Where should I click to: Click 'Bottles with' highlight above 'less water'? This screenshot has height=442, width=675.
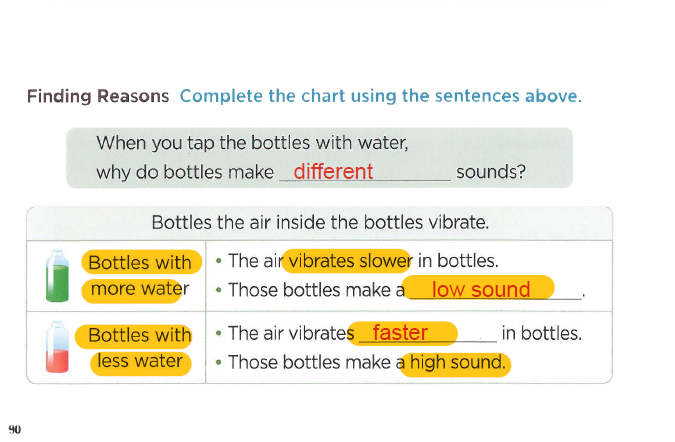134,336
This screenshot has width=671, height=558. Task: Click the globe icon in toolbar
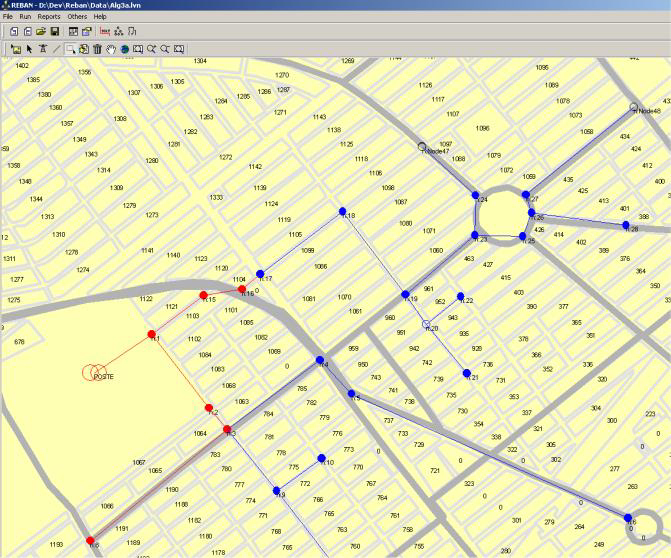[124, 48]
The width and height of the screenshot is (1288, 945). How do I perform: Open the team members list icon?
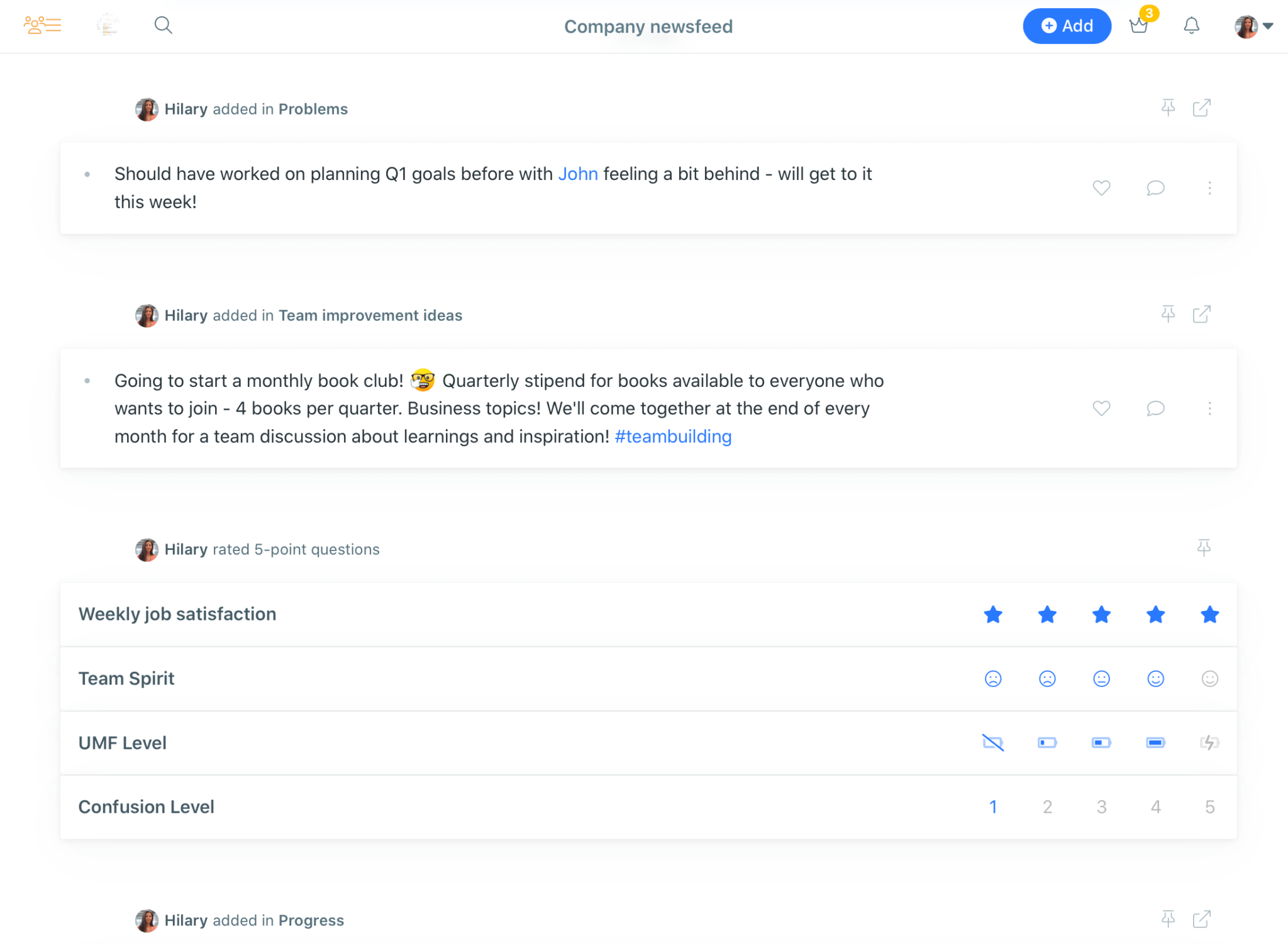tap(42, 25)
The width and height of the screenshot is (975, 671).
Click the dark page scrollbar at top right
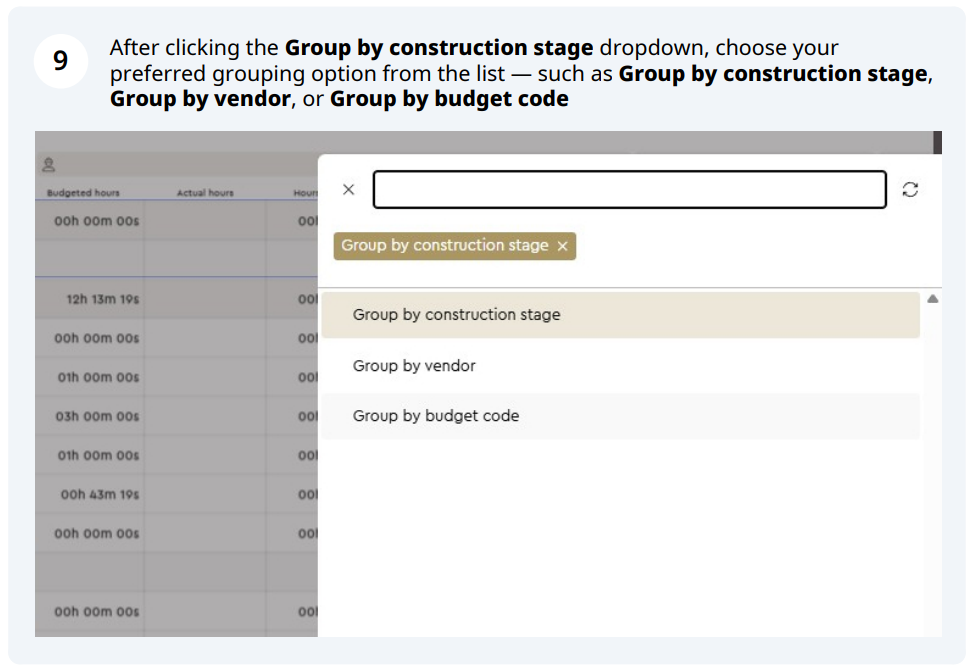[x=937, y=143]
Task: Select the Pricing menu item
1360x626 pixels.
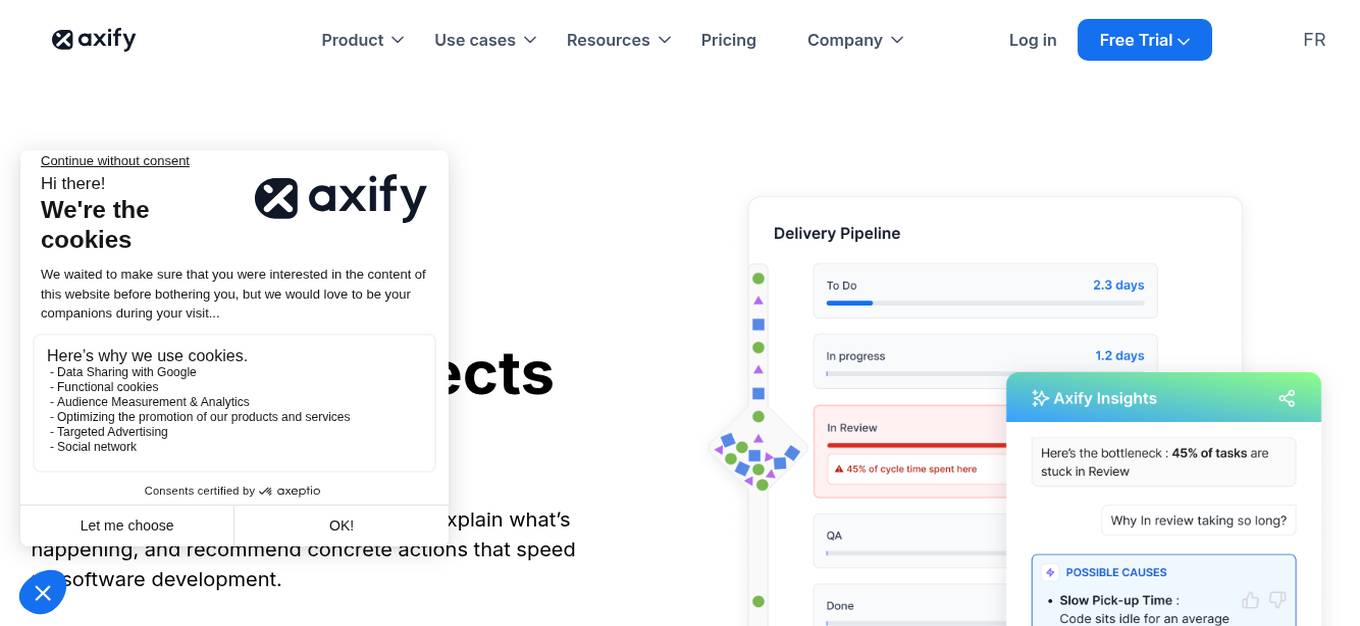Action: 728,40
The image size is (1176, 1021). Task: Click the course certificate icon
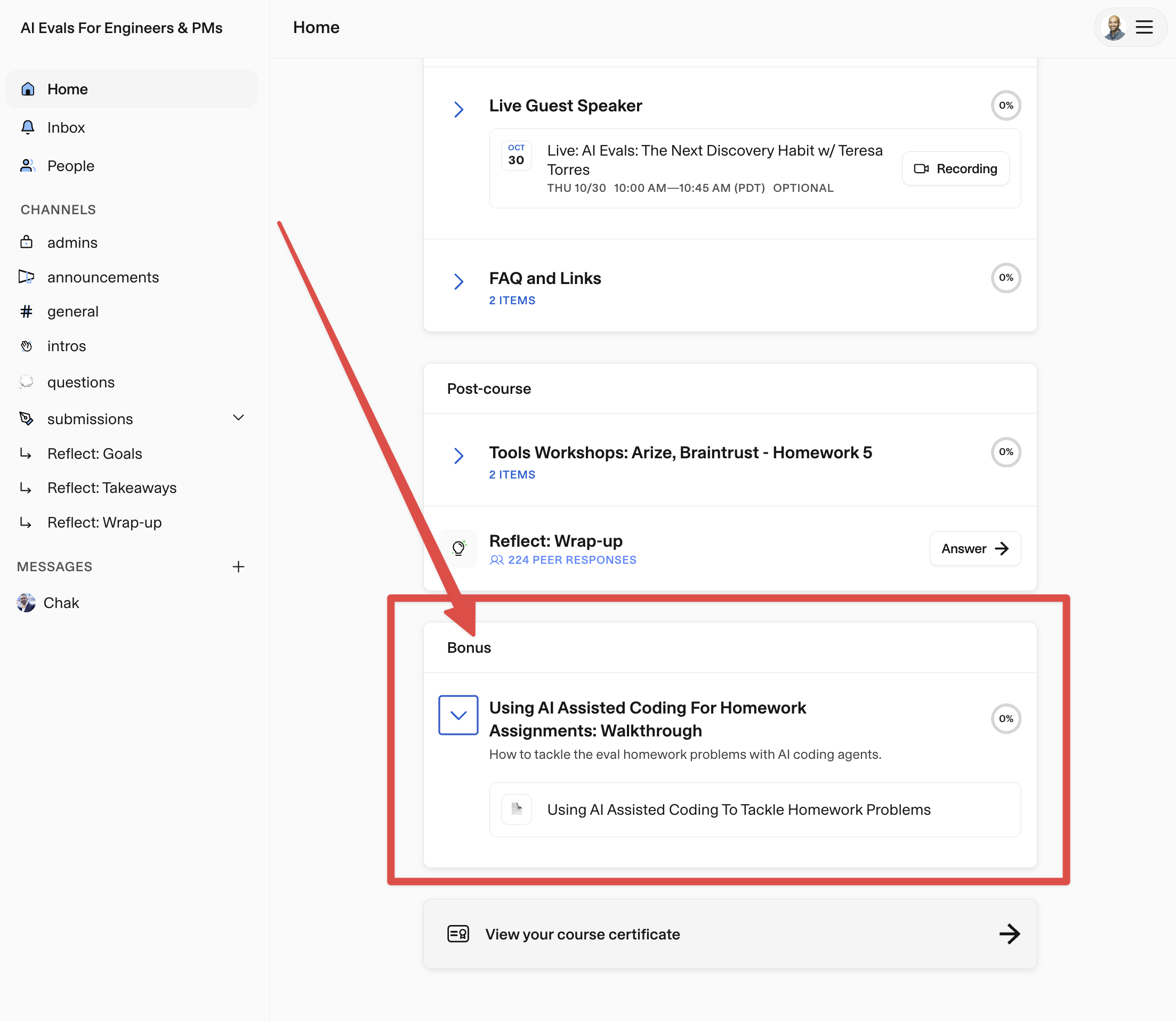[458, 934]
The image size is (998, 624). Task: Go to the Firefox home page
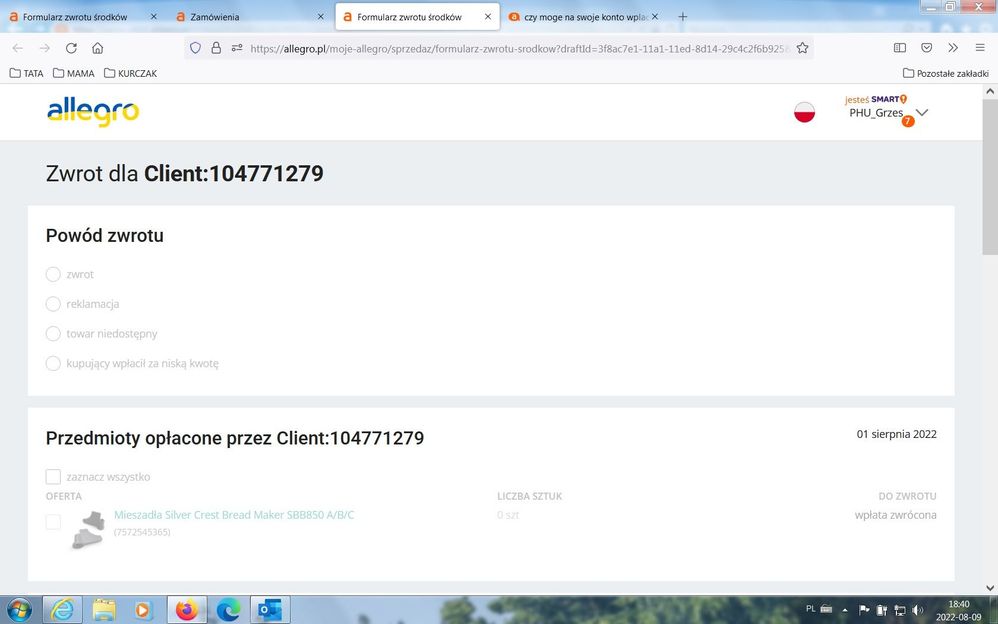coord(98,48)
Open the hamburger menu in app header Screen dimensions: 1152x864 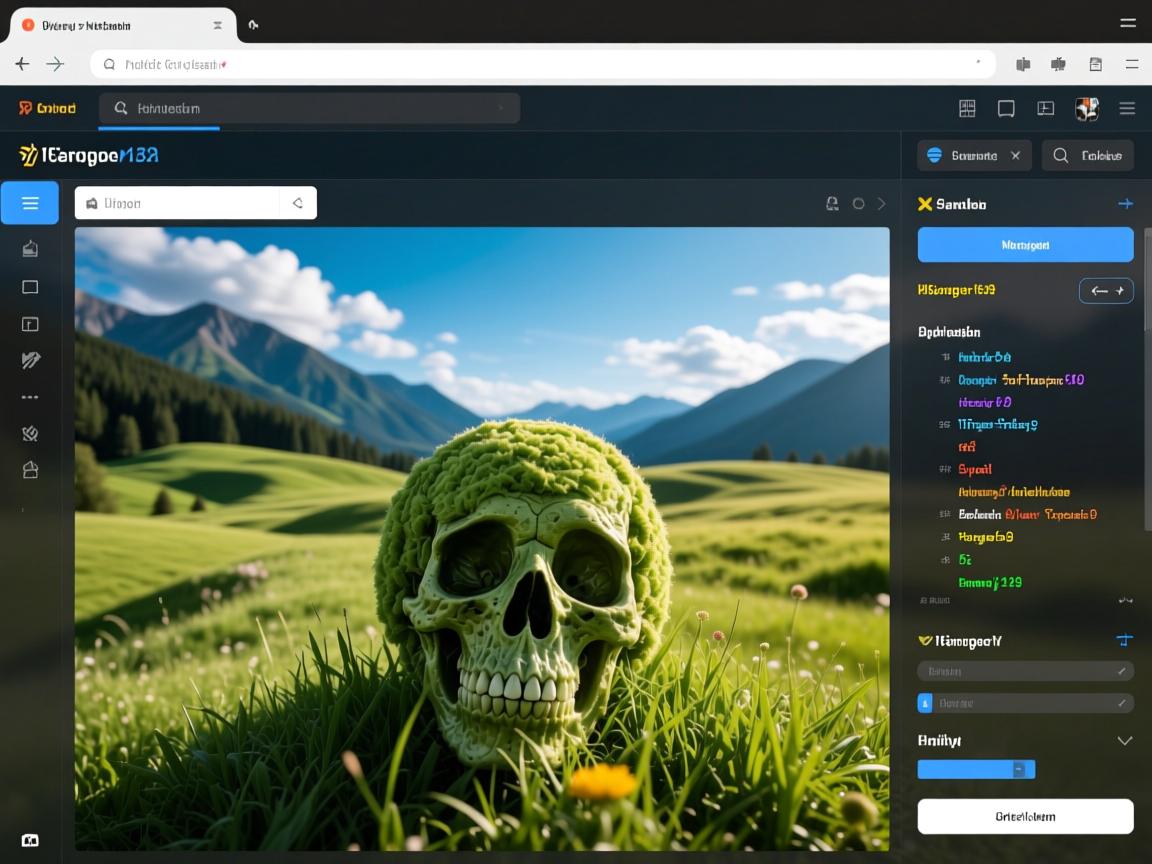pos(1127,109)
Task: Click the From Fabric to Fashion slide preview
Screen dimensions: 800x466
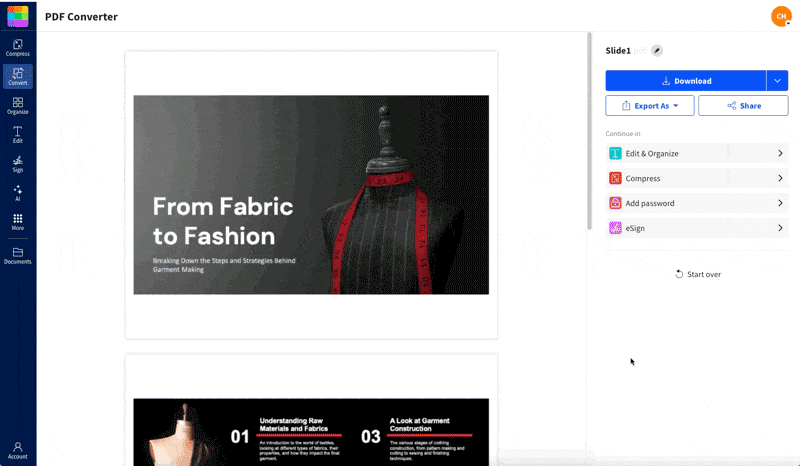Action: point(311,195)
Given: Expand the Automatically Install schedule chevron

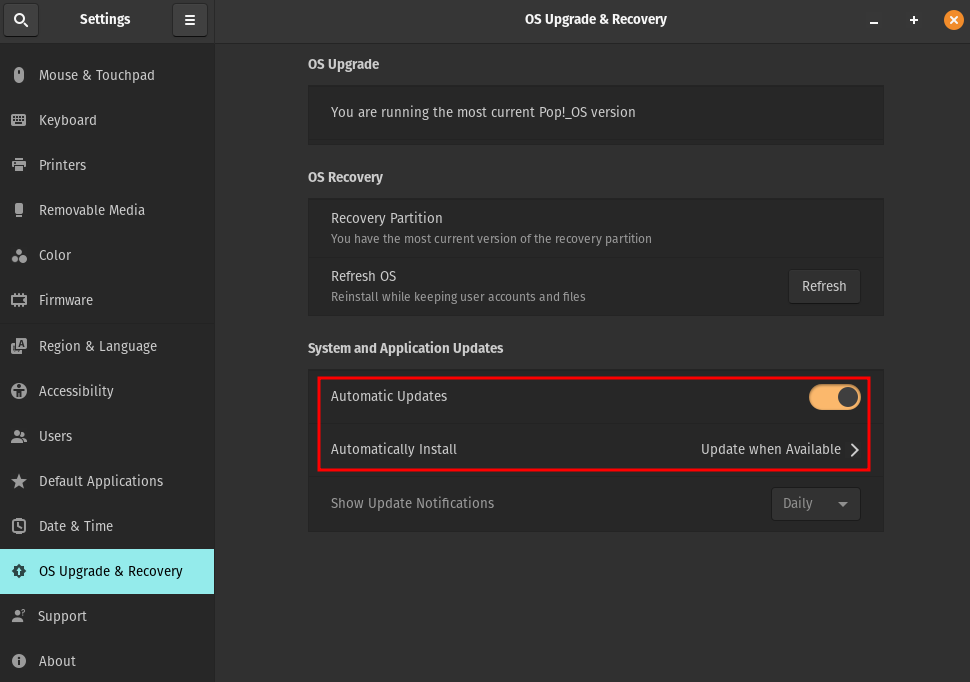Looking at the screenshot, I should click(855, 450).
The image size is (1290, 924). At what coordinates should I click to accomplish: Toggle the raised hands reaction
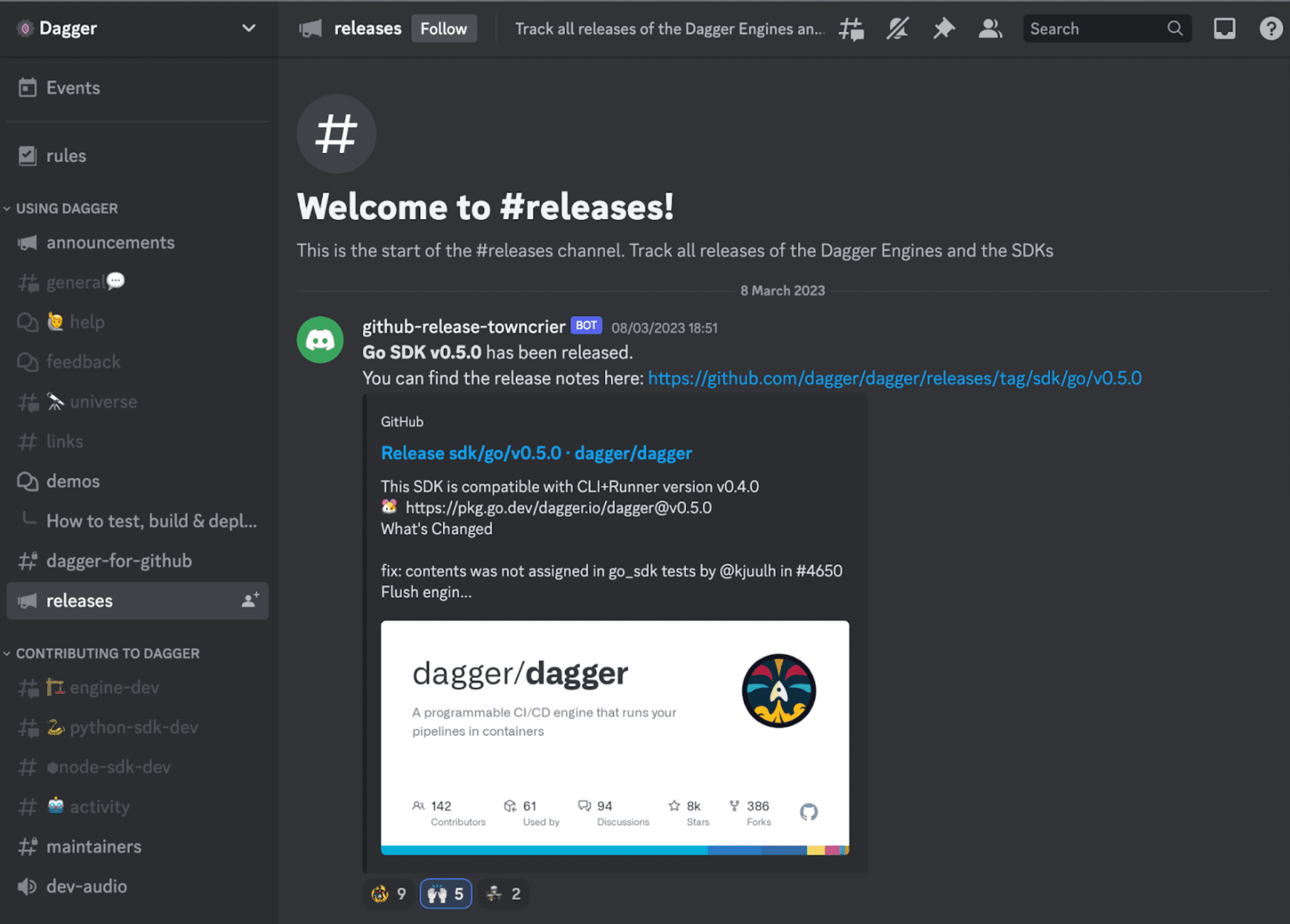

----

Please state how many lines of the material above contain the string "This", treating uppercase and lowercase as different, and give only the number.

#### Finished exercise:
2